* TASK GOAL
The output should be the listing below, limited to the lines from the one with "Given: Open the #Buckinghamshire hashtag" through the one with "At what coordinates", exact and without pictures.

* DATA TO PROCESS
_ _ _ _
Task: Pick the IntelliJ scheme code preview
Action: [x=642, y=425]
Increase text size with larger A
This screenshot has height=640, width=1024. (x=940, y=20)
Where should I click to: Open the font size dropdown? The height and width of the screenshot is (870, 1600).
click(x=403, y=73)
_ _ _ _
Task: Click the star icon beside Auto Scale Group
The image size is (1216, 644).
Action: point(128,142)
_ _ _ _
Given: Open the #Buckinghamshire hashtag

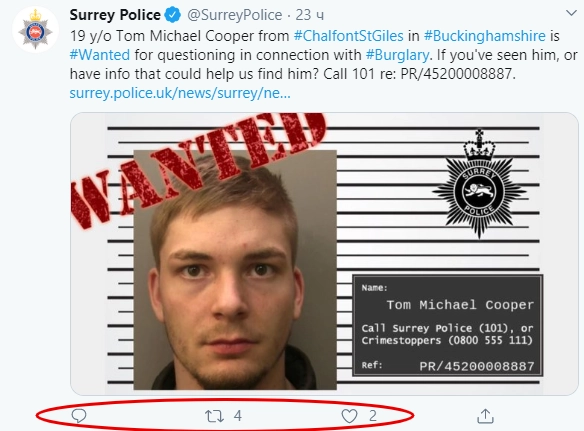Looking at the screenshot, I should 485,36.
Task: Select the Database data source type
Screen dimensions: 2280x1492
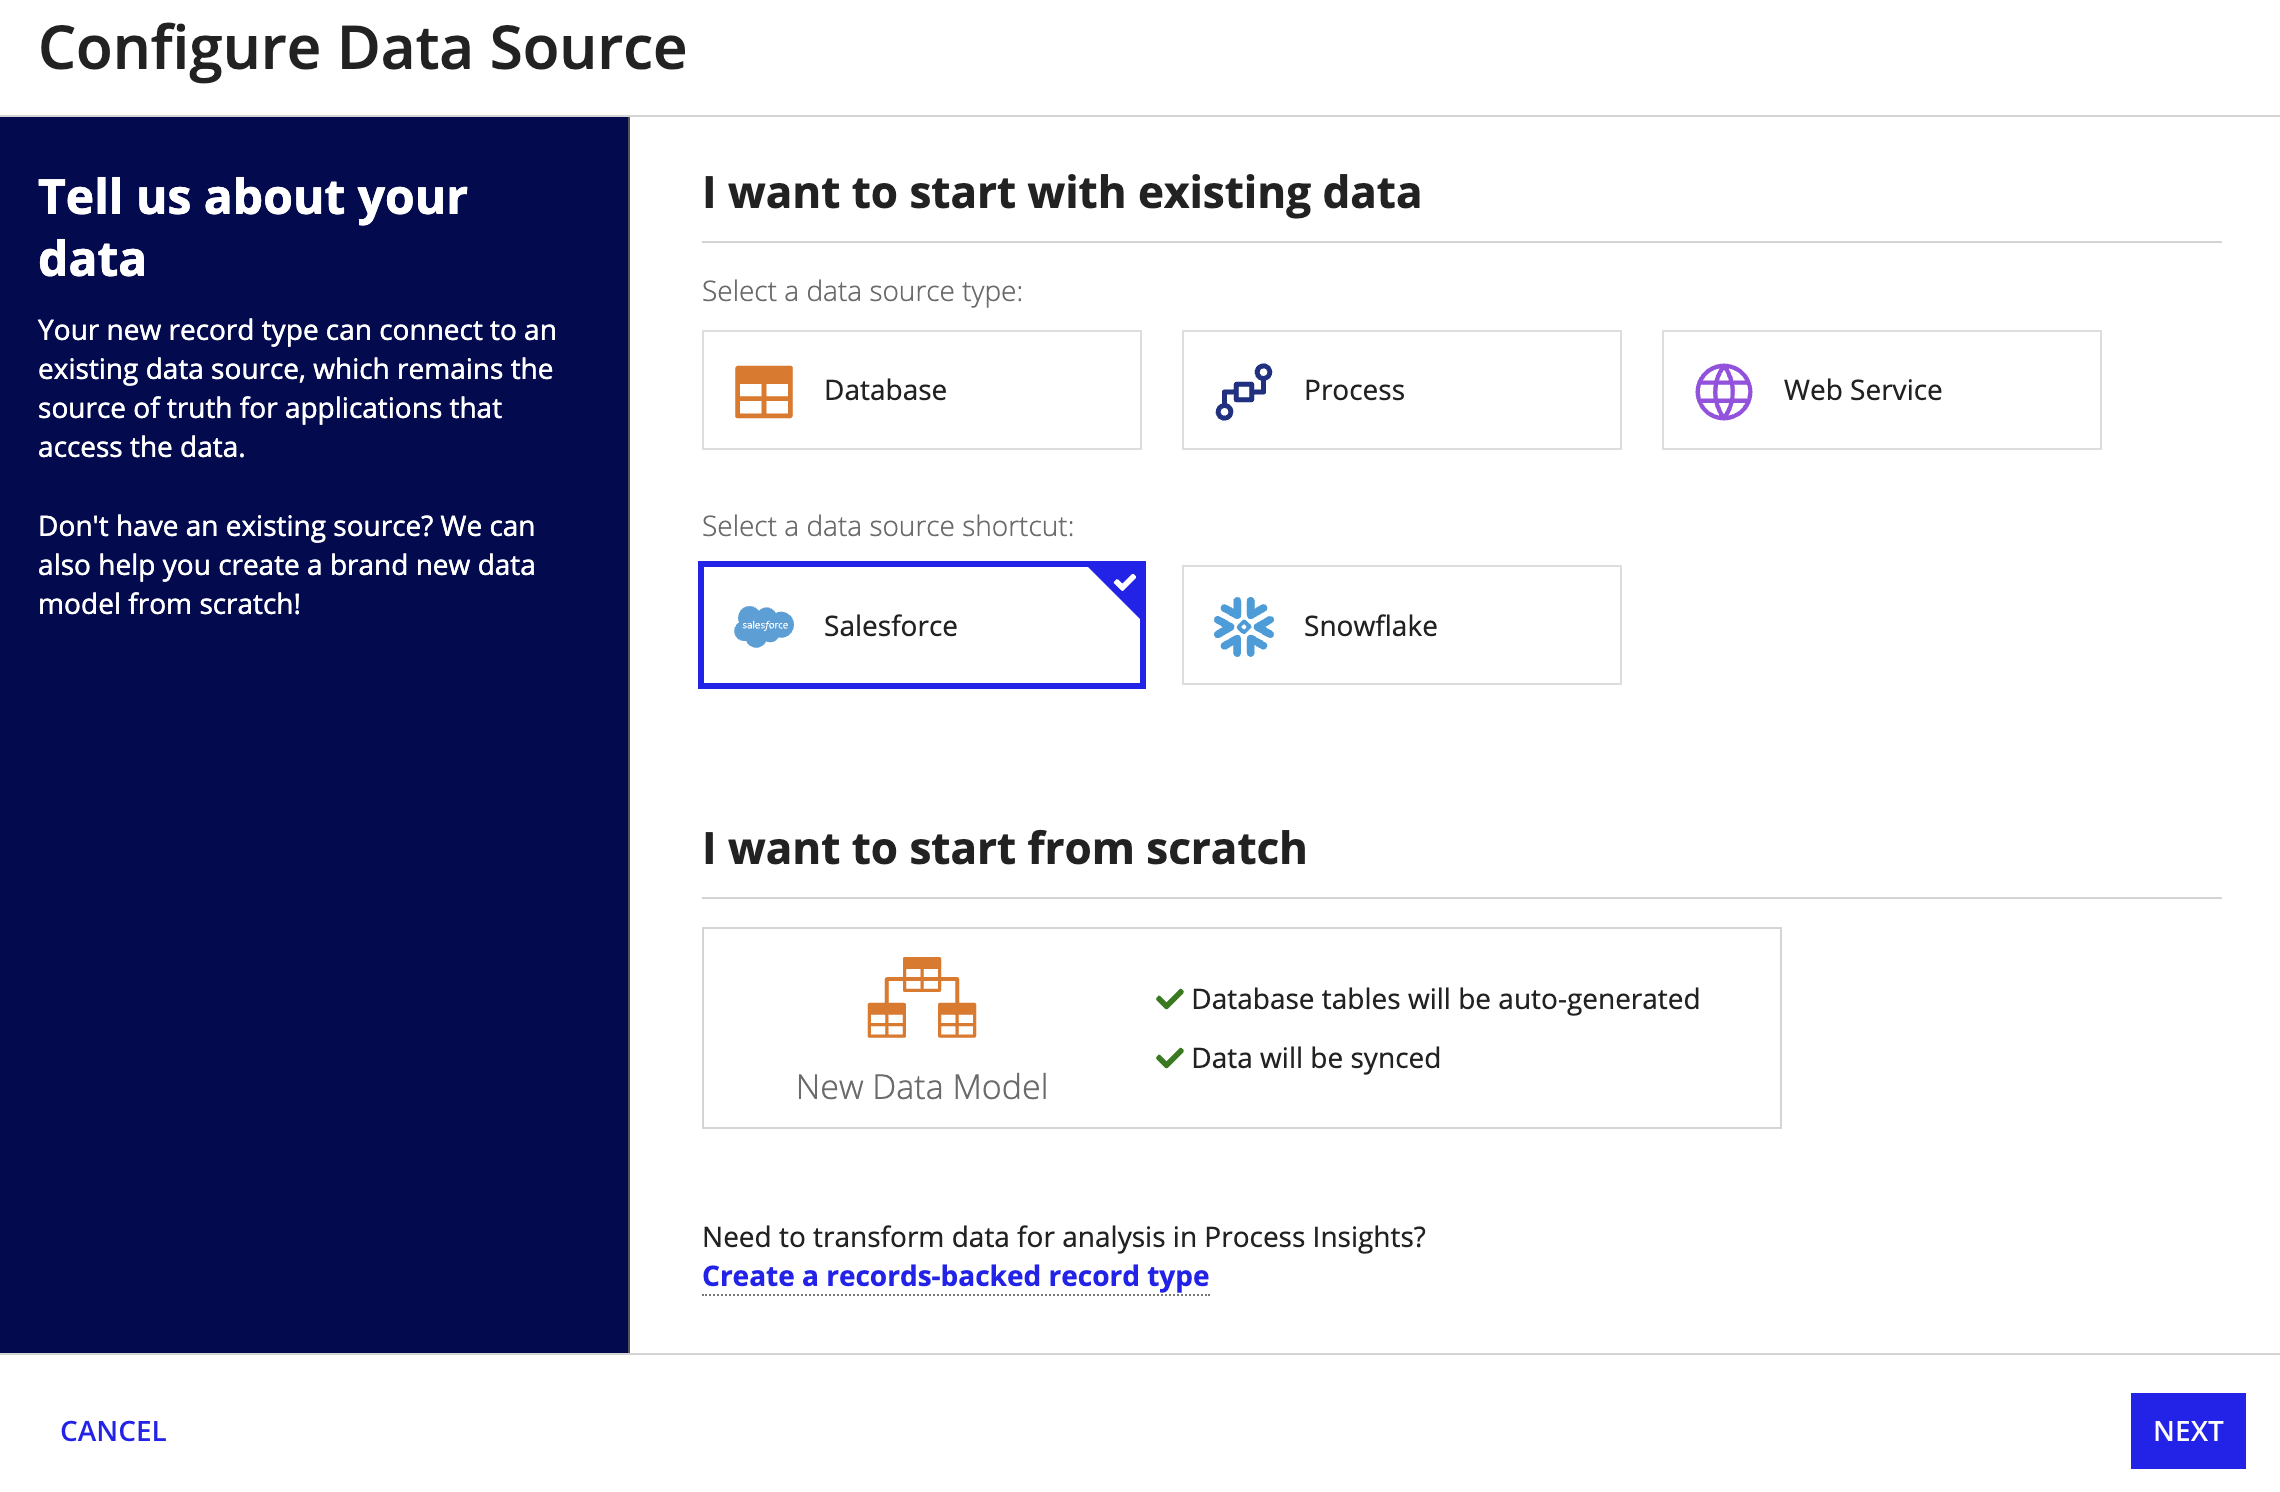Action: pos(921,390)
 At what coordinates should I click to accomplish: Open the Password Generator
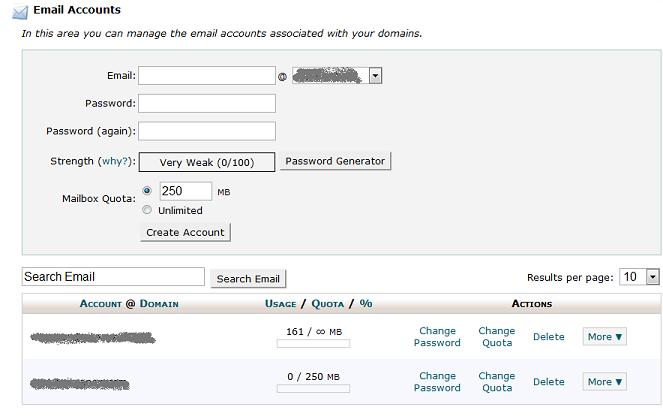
_ _ _ _
* OUTPUT BELOW
Given: Open the #Buckinghamshire hashtag

Looking at the screenshot, I should 485,36.
Task: Select the Database data source type
Screen dimensions: 2280x1492
Action: pos(921,390)
 At what coordinates should I click to accomplish: Open the Password Generator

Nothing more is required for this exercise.